**** Selected passage ****

If you want to be stirred up for Christmas do go and read the whole of this passage. it's Book v11 Chapter 1 Mrs. Beddows Receives a Christmas Present.

A few instagram images from Liberty's and Fortnum & Mason's Christmas windows. I should think Mrs Beddows would have loved to do her Christmas shopping at these two shops.

Monday, 5 December 2011

Scarlet Tulips




As you know I read South Riding this year and there were so many lovely Christmas quotes that I've decided to have a week of South Riding Christmas quotes to truly get in the festive spirit. Let's start with the gift of flowers.

'On the wet pavement women stood selling flowers in odd-shaped curving baskets; chrysanthemums, vivid dyed crimson leaves, holly, tight little bunches of scarlet tulips and roses in buds hard as porcelain.
She stopped before a basket of red and yellow rosebuds. 'Oh,' she thought, 'I must have some for Pattie.'
Winifred Holtby South Riding

holly

What flowers would you like to receive this Christmas?

Friday, 2 December 2011

Knowing a person


I'm meeting up with university friends for lunch this weekend. I realise we've known each other for over 20 years. Re reading my letters last month, there are many from them. Letters written whilst on holiday, on gap years after university, thank you letters, good luck in new home, sharing the excitement of engagements. Many memories. Our lives are quite different somehow, I don't know about their day to day thoughts and emotions. They're not the friends I would go to in a crisis. But they are friends I've known for a very long time.

'Well, this is one way of knowing a person, I suppose; to know the outline, not the detail; to sit on the veranda and look at the contour of the hill - that shoulder, such a jagged shoulder it looks, running down steeply into the silverwater of the loch. I know Mrs Anstruther in that way - just a few jags, sticking up into the blue sky, just a rounded piece of hill with a few pine trees on it. Some day I may climb the hill and feel the smoothness of the jagged rocks, and find a piece of bog-myrtle in a crevice, or move a stone and see the ants and beetles wriggling amongst the pale roots of grass.' D.E. Stevenson Mrs Tim of the Regiment
socks
Thankfully we no longer need to snuggle by the fire to keep warm as we did in student days. What are your thoughts on friendship over time?

Wednesday, 30 November 2011

The Month of November

It started with The Ofsted Telephone Call. So the first week was lost with school.
As a Friday end of Ofsted treat I bought this lovely perfume bottle. Mooched in Selfridges and then met a friend for supper at The Waterloo Bar and Kitchen.
Saturday a day of epic sleeping. Sunday a gentle mooch around Greenwich.
Thankfully we had a day off for Eid on the Monday. Meeting a dear friend for lunch at Peter Jones. I'd quite like to work a four day week.
Meeting my dear dear old colleagues at Royal Festival Hall Bar for drinks and more importantly catch up and friendship.

**** Provided material ****

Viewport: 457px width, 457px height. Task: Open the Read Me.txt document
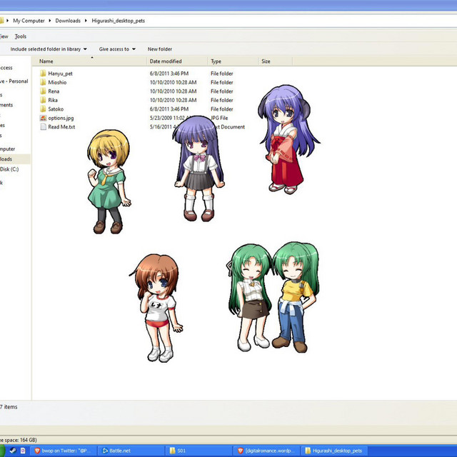click(x=61, y=127)
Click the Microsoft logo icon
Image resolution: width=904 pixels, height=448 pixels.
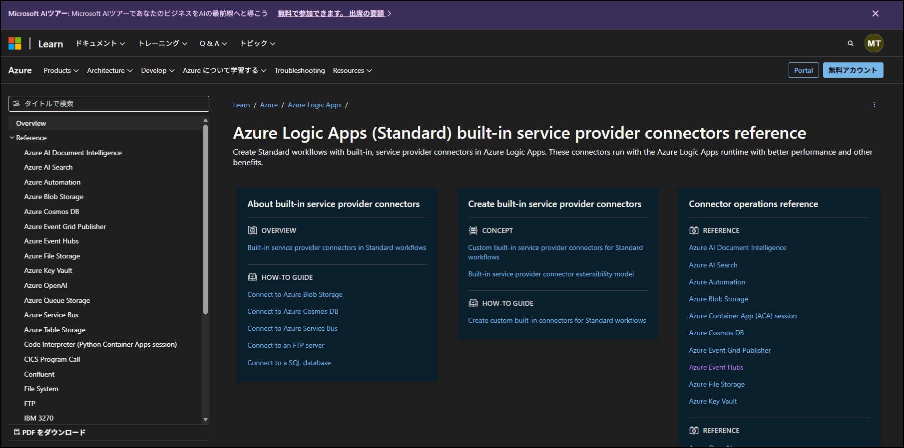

****

* Work to complete
Copy the blog excerpt from "She stopped before" up to and including "very long time.", putting "companions" in place of every "friends".

* Output of the exercise
She stopped before a basket of red and yellow rosebuds. 'Oh,' she thought, 'I must have some for Pattie.'
Winifred Holtby South Riding

holly

What flowers would you like to receive this Christmas?

Friday, 2 December 2011

Knowing a person


I'm meeting up with university companions for lunch this weekend. I realise we've known each other for over 20 years. Re reading my letters last month, there are many from them. Letters written whilst on holiday, on gap years after university, thank you letters, good luck in new home, sharing the excitement of engagements. Many memories. Our lives are quite different somehow, I don't know about their day to day thoughts and emotions. They're not the companions I would go to in a crisis. But they are companions I've known for a very long time.